MAGGIE PAGANO: Labour’s navy funding insanity
If you believe it is a public good that British businesses and households are paying more tax than ever, you will be delighted by the Office for National Statistics figures showing a whopping tax take in January. Most of the increase was due to bumper capital gains taxes, which raised £17billion last month, some £7billion more than a year earlier.
This was hardly a clever business strategy, though, as most of the gain came from those selling assets ahead of expected tax rises in the Budget.
National Insurance contributions rose by £2.9billion, while self-assessed tax receipts reached a total of £29.4billion, some £4billion higher than last January.
More money also came from personal taxation due to the freeze in income tax thresholds four years ago.
These tax hikes mean the UK saw the biggest ever public-sector budget surplus at £30.4billion, double that of January a year ago. Before the high-tax advocates get too happy-clappy, January is always a big tax month because of self-assessment while the figures are not adjusted for inflation.
If you take the alternative view that taxing businesses and individuals to the gills strangles investment and growth, then the figures are disappointing, as so much productive money has been taken out of the economy.
Expecting trouble?: Rachel Reeves and Keir Starmer must be brutally honest about defence spending with their backbenchers as well as with the public
They reveal the dark side of Labour’s tax-and-spend policies – that higher NI contributions, coupled with National Living Wage increases, have triggered a worrying rise in unemployment.
On the bright side, business is looking more resilient, as shown by upbeat retail sales figures and the S&P Composite PMI February numbers.
What they conceal, however, is that companies are still shedding jobs, turning instead to automation or AI, indicating a jobless recovery.
Chancellor Rachel Reeves will of course be delighted by the sounder public sector finances ahead of her Spring Statement.
She will try to do as little as possible to stick to her strict fiscal rules, thus keeping the bond markets on side. For now.
Yet the bumper tax take does not give Reeves any respite.
The public finances are still sticky and, because of anaemic growth, Labour will need to borrow more.
More pertinently, the Chancellor must confront the elephant in the room – resolving the UK’s defence ‘funding crisis’.
It is a great mistake for her to allow this row with the Ministry of Defence over the £28billion budget shortfall – and the delay in the Defence Investment Plan (DIP) – to rumble on as geopolitical tensions rise.

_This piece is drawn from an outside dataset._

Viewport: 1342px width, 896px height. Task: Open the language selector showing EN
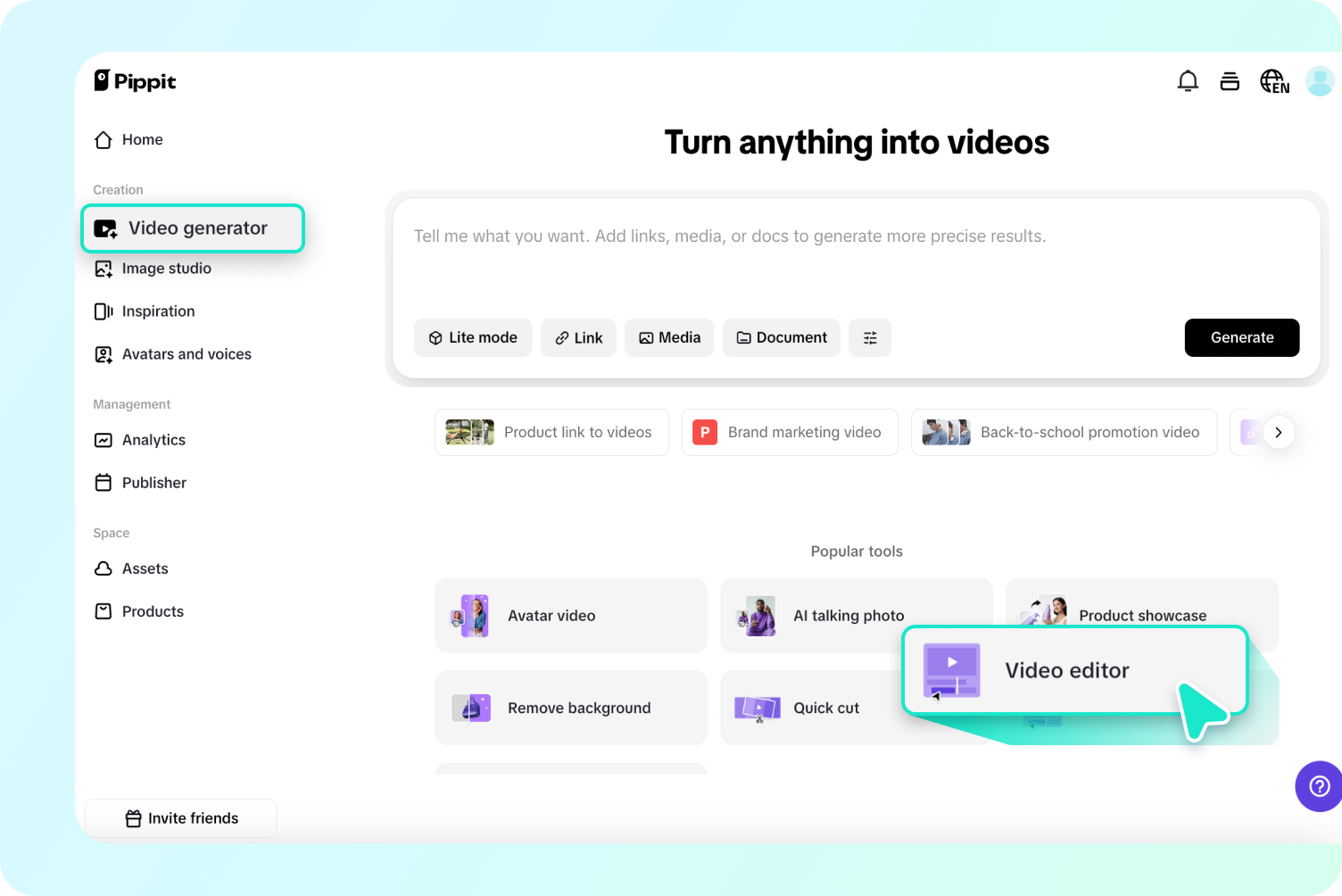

As top military chiefs keep warning, our Armed Forces and defence capability are in a parlous state, having been chronically underfunded for years.
Labour, they argue, must be honest with the public about the scale and nature of the problem.
Like BAE Systems, defence contractor Chemring is also warning that the DIP delay is adding uncertainty to an industry that needs years to plan.
Reeves, and Prime Minister Keir Starmer, should be listening closely to the military and industry.
They must be brutally honest about defence spending with their backbenchers as well as with the public.
If we want a robust military, we have to pay for it. There are three ways to do so: raising taxes again, borrowing more, or cutting and reforming the ballooning welfare bill – the most obvious option.
Such a critical issue requires support from across the political divide.
At the very least, the PM should come out of hiding and call for a cross-party Commons debate on what is blowing up to become a deeply profound crisis in national security.